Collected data

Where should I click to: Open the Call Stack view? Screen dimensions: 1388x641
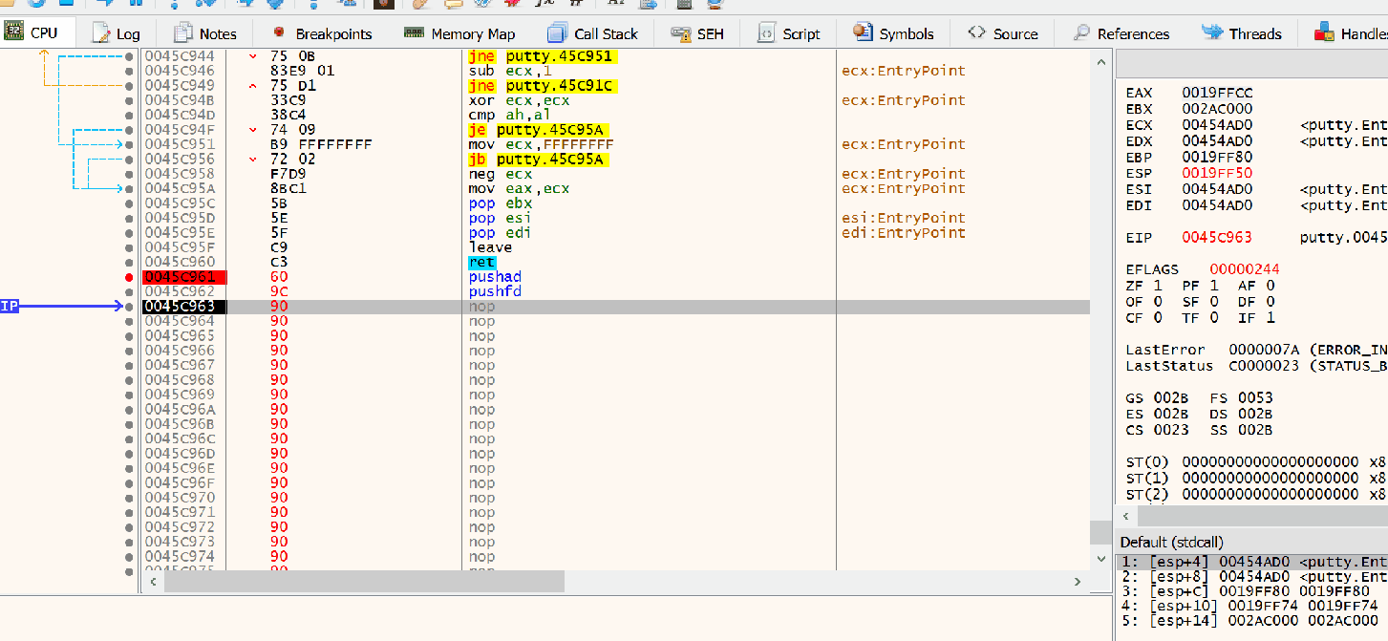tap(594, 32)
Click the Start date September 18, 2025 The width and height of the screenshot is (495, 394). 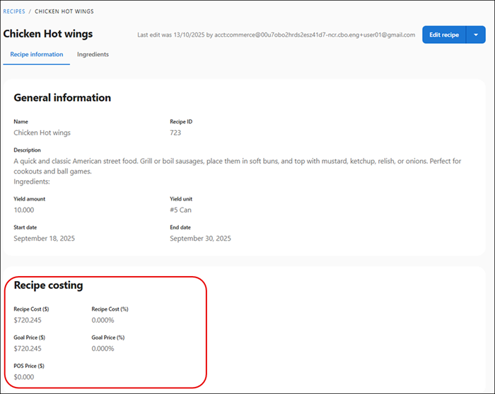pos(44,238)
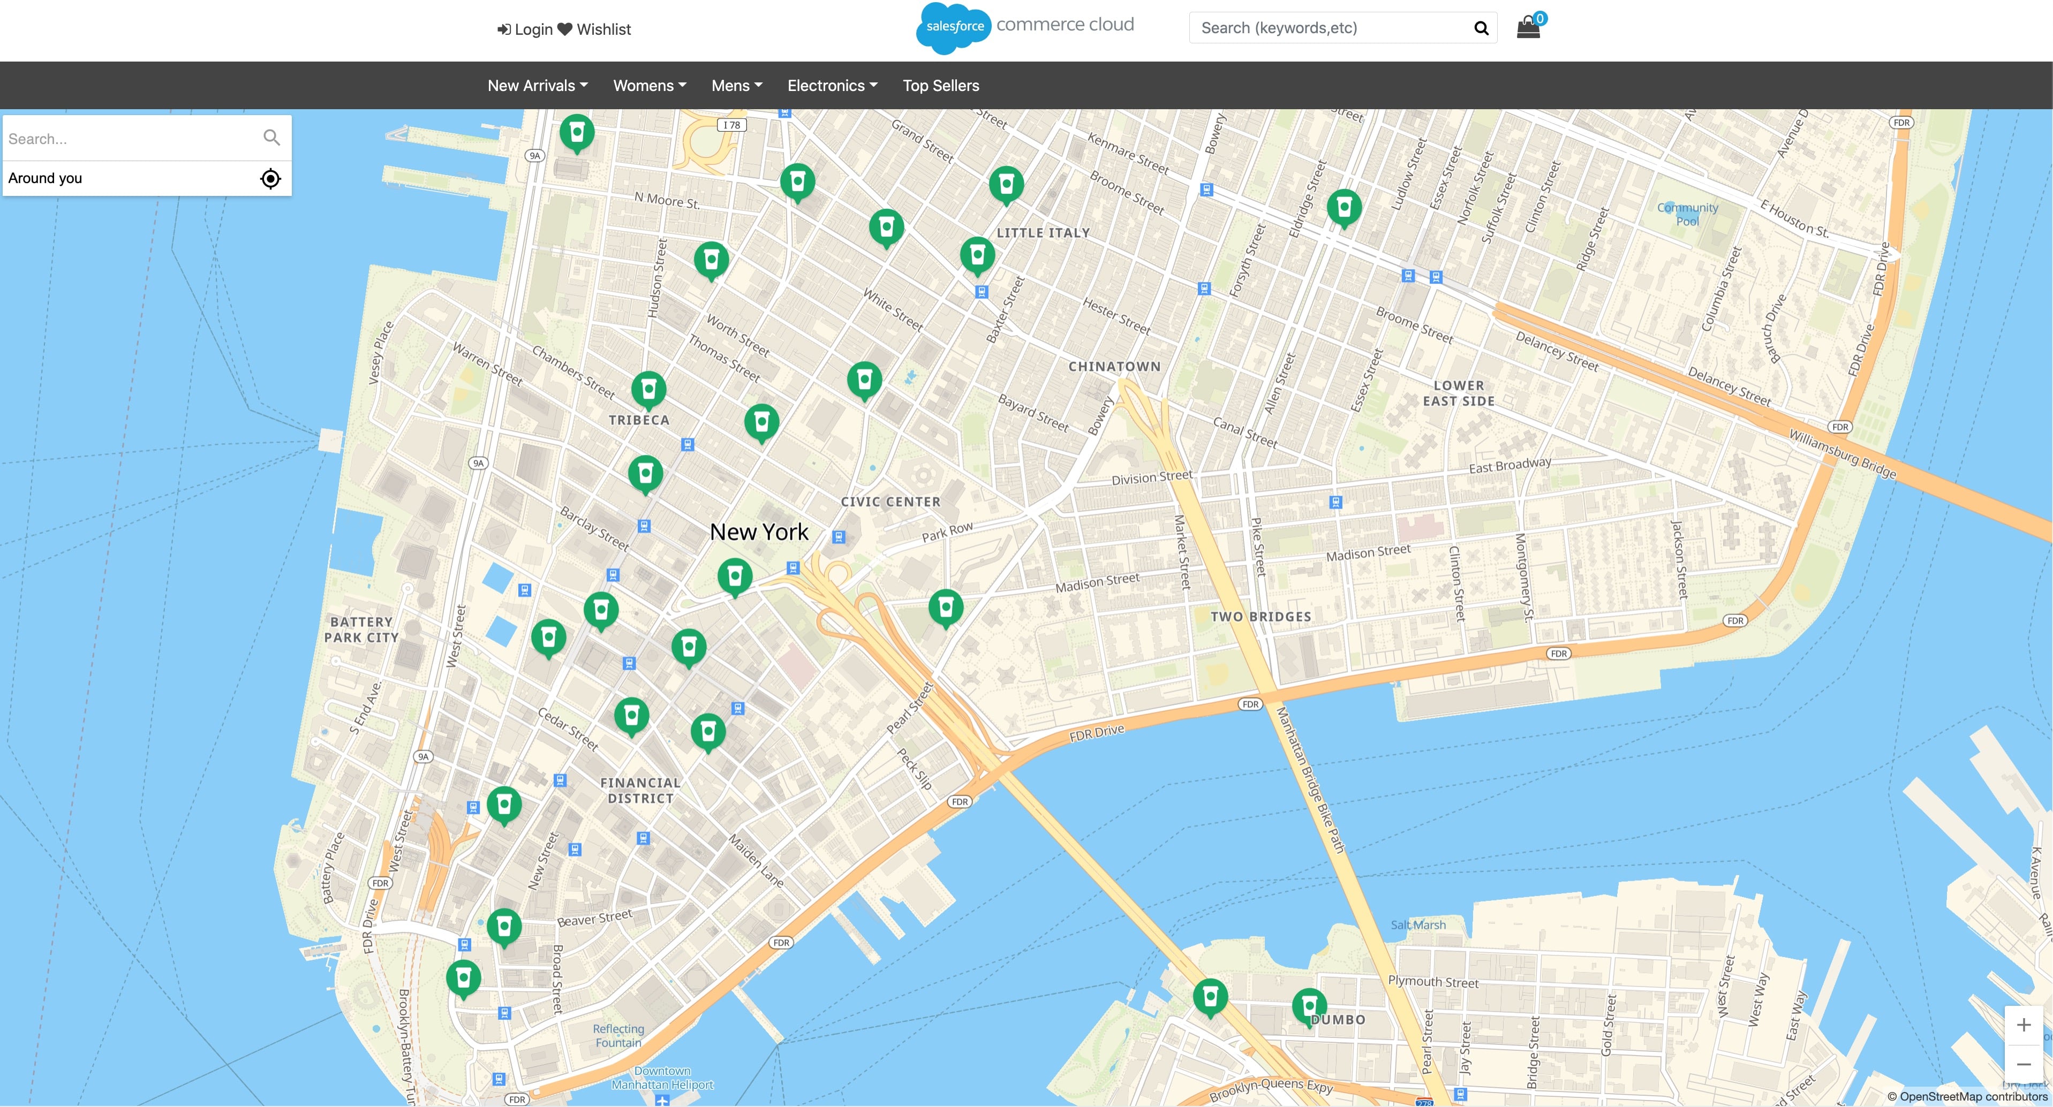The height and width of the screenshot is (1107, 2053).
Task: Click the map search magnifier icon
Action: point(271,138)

Problem: Convert the entries from their beginning through the line containing "tap(594, 32)" into a JSON list of strings, one string per line and skipping blank lines. Leave the pictures out of the output.

Exercise answer:
[
  "Where should I click to: Open the Call Stack view? Screen dimensions: 1388x641",
  "tap(594, 32)"
]